- [Task brief]:
Please return the lines, both ends included, that run from the one containing "Black Hole : preamp" to the last line of the data below, exactly and alone.

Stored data
──────

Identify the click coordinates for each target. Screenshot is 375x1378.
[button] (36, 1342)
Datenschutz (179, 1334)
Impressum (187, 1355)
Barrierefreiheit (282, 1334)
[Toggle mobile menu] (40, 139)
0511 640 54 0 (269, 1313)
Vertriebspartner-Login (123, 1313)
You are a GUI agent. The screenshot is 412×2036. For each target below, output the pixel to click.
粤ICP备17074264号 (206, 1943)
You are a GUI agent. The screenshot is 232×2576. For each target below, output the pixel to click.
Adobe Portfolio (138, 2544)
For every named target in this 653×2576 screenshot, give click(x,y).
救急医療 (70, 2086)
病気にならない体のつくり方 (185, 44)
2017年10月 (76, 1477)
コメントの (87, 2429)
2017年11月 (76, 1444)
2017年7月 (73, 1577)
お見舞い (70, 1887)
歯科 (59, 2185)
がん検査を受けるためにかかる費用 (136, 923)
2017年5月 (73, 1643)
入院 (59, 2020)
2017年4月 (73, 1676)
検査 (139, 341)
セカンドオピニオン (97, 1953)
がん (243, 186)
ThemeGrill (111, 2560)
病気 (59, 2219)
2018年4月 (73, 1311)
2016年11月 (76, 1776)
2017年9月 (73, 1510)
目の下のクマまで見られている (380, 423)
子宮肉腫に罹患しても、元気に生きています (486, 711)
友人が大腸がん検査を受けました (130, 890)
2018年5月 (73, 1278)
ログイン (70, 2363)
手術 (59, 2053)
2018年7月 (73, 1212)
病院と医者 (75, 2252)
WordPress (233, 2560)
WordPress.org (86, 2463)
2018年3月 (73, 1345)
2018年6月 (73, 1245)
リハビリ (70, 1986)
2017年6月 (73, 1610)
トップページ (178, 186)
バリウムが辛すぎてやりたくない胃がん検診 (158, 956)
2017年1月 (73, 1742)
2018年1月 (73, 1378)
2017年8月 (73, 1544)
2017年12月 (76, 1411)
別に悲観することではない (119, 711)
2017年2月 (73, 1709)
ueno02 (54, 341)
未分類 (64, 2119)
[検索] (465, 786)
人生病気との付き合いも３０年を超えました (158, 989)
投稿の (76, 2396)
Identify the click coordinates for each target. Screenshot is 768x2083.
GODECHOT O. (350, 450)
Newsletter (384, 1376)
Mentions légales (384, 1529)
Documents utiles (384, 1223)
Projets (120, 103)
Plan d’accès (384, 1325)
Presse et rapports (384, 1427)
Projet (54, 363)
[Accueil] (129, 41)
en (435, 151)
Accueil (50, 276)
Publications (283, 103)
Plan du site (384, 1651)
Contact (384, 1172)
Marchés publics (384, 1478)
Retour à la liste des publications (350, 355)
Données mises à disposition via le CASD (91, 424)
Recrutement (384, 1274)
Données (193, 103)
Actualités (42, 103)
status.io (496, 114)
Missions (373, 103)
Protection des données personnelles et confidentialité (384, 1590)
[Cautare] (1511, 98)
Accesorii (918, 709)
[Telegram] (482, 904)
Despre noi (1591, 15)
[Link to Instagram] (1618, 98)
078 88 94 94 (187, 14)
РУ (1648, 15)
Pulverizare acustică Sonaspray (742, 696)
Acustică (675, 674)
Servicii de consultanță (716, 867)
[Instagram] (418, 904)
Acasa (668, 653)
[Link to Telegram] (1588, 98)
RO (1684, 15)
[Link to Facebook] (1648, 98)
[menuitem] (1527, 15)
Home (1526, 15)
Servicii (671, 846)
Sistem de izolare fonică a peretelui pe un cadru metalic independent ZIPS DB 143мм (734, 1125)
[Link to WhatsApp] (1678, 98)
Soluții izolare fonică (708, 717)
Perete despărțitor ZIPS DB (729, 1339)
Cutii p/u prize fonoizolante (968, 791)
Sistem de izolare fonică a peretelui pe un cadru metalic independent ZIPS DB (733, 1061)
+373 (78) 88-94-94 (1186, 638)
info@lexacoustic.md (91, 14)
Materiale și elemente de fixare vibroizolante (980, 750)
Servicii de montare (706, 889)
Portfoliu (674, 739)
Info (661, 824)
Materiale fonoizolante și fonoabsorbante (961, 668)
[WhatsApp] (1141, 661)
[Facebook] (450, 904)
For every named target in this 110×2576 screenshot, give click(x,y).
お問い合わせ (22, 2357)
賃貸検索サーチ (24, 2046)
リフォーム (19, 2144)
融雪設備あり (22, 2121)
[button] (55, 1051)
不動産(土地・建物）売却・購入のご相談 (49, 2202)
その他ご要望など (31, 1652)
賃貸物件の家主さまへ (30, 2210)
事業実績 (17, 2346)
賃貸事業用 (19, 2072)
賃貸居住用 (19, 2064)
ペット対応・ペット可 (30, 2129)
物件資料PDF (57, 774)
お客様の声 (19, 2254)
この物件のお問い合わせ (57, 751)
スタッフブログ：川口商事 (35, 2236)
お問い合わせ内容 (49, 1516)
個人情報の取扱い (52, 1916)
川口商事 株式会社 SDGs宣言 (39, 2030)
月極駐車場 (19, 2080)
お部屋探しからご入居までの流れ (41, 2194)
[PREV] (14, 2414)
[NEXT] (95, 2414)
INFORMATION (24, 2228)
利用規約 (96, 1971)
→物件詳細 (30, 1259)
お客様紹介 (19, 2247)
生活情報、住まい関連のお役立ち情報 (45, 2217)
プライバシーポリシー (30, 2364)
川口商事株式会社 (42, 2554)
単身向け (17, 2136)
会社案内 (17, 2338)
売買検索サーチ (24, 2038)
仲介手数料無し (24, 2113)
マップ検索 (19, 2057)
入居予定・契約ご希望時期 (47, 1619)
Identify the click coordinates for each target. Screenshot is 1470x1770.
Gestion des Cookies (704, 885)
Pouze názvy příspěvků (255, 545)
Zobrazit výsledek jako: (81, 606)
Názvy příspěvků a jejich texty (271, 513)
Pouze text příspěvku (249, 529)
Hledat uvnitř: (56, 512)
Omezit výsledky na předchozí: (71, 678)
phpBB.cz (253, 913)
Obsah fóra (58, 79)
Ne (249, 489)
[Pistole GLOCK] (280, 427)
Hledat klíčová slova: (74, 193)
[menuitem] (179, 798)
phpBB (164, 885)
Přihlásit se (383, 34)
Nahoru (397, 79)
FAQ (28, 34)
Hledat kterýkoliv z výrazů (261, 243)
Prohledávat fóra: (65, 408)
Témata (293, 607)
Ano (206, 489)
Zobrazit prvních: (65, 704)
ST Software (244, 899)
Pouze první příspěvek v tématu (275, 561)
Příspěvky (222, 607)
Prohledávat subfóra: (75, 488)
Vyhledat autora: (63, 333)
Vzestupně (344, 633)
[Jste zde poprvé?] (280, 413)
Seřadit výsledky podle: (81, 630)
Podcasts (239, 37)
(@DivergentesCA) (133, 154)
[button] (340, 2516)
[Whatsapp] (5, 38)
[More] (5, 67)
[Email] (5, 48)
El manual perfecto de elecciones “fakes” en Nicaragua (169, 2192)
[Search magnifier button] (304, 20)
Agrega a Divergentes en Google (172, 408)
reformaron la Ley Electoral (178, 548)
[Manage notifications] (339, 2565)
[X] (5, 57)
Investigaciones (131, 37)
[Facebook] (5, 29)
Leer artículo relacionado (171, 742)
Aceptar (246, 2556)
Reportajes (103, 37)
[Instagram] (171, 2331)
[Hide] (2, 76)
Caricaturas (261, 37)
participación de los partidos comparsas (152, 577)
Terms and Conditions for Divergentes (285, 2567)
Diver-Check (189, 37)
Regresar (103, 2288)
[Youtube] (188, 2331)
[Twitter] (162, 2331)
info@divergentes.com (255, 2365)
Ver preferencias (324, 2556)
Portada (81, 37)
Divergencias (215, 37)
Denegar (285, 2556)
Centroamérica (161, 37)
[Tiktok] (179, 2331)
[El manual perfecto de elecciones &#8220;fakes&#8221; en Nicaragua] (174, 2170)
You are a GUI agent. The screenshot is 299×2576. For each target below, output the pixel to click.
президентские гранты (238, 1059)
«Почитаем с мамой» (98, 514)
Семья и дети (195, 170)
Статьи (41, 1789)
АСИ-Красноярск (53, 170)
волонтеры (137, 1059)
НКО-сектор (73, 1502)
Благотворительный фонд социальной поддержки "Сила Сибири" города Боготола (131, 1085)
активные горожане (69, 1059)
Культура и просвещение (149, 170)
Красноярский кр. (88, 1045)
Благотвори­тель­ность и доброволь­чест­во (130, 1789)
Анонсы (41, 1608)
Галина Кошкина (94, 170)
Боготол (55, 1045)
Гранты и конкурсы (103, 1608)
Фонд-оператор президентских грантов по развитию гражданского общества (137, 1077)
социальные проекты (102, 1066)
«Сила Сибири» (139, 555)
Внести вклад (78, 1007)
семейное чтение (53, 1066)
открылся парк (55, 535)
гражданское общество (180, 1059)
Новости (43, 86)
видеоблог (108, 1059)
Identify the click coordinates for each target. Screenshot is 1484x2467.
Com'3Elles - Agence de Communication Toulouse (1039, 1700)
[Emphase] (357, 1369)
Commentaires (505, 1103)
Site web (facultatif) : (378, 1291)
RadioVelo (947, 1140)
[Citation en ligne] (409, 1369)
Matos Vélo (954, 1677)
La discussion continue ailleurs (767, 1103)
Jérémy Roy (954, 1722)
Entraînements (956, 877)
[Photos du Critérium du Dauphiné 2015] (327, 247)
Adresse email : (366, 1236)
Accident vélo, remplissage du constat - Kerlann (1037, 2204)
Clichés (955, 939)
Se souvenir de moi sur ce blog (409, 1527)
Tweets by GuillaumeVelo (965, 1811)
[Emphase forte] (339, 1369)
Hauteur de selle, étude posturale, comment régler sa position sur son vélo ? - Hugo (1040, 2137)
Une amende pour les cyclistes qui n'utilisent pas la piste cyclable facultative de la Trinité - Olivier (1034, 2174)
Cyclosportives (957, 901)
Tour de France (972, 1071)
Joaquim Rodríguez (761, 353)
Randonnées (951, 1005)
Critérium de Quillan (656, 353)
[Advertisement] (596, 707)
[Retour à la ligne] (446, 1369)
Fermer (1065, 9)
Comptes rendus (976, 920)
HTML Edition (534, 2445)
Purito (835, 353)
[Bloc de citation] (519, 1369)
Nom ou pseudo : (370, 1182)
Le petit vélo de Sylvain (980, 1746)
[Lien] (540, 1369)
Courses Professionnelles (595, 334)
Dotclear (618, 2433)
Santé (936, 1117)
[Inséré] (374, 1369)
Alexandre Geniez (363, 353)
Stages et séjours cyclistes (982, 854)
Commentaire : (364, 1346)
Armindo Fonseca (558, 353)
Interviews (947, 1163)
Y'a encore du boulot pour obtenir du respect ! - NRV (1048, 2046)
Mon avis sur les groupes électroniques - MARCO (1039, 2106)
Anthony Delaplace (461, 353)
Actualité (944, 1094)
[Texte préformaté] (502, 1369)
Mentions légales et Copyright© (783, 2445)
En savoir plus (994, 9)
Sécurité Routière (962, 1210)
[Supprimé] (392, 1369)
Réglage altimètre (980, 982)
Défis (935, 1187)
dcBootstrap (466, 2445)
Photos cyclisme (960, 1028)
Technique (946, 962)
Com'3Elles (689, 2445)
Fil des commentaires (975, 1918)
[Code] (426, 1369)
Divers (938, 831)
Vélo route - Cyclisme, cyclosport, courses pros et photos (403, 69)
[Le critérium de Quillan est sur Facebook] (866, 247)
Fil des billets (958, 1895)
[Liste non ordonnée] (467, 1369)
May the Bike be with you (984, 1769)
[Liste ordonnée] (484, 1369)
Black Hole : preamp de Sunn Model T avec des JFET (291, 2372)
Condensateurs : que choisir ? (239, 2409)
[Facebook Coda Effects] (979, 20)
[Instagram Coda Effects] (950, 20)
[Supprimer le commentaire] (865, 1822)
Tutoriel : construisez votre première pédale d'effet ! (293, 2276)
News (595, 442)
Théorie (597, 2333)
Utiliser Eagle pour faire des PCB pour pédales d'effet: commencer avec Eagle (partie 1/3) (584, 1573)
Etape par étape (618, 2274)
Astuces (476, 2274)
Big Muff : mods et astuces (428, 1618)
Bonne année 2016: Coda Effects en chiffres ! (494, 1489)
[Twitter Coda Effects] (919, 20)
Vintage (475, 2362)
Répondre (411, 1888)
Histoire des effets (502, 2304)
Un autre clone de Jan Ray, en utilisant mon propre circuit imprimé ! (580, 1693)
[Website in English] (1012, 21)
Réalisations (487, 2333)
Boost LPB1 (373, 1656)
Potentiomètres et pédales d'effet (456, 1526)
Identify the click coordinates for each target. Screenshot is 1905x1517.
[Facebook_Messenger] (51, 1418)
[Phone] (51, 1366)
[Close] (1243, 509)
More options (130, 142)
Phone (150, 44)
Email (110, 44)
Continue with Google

──────

- [Response below]:
Black Hole : preamp de Sunn Model T avec des JFET (291, 2372)
Condensateurs : que choisir ? (239, 2409)
[Facebook Coda Effects] (979, 20)
[Instagram Coda Effects] (950, 20)
[Supprimer le commentaire] (865, 1822)
Tutoriel : construisez votre première pédale d'effet ! (293, 2276)
News (595, 442)
Théorie (597, 2333)
Utiliser Eagle pour faire des PCB pour pédales d'effet: commencer avec Eagle (partie 1/3) (584, 1573)
Etape par étape (618, 2274)
Astuces (476, 2274)
Big Muff : mods et astuces (428, 1618)
Bonne année 2016: Coda Effects en chiffres ! (494, 1489)
[Twitter Coda Effects] (919, 20)
Vintage (475, 2362)
Répondre (411, 1888)
Histoire des effets (502, 2304)
Un autre clone de Jan Ray, en utilisant mon propre circuit imprimé ! (580, 1693)
[Website in English] (1012, 21)
Réalisations (487, 2333)
Boost LPB1 (373, 1656)
Potentiomètres et pédales d'effet (456, 1526)
Identify the click coordinates for each target. Screenshot is 1905x1517.
[Facebook_Messenger] (51, 1418)
[Phone] (51, 1366)
[Close] (1243, 509)
More options (130, 142)
Phone (150, 44)
Email (110, 44)
Continue with Google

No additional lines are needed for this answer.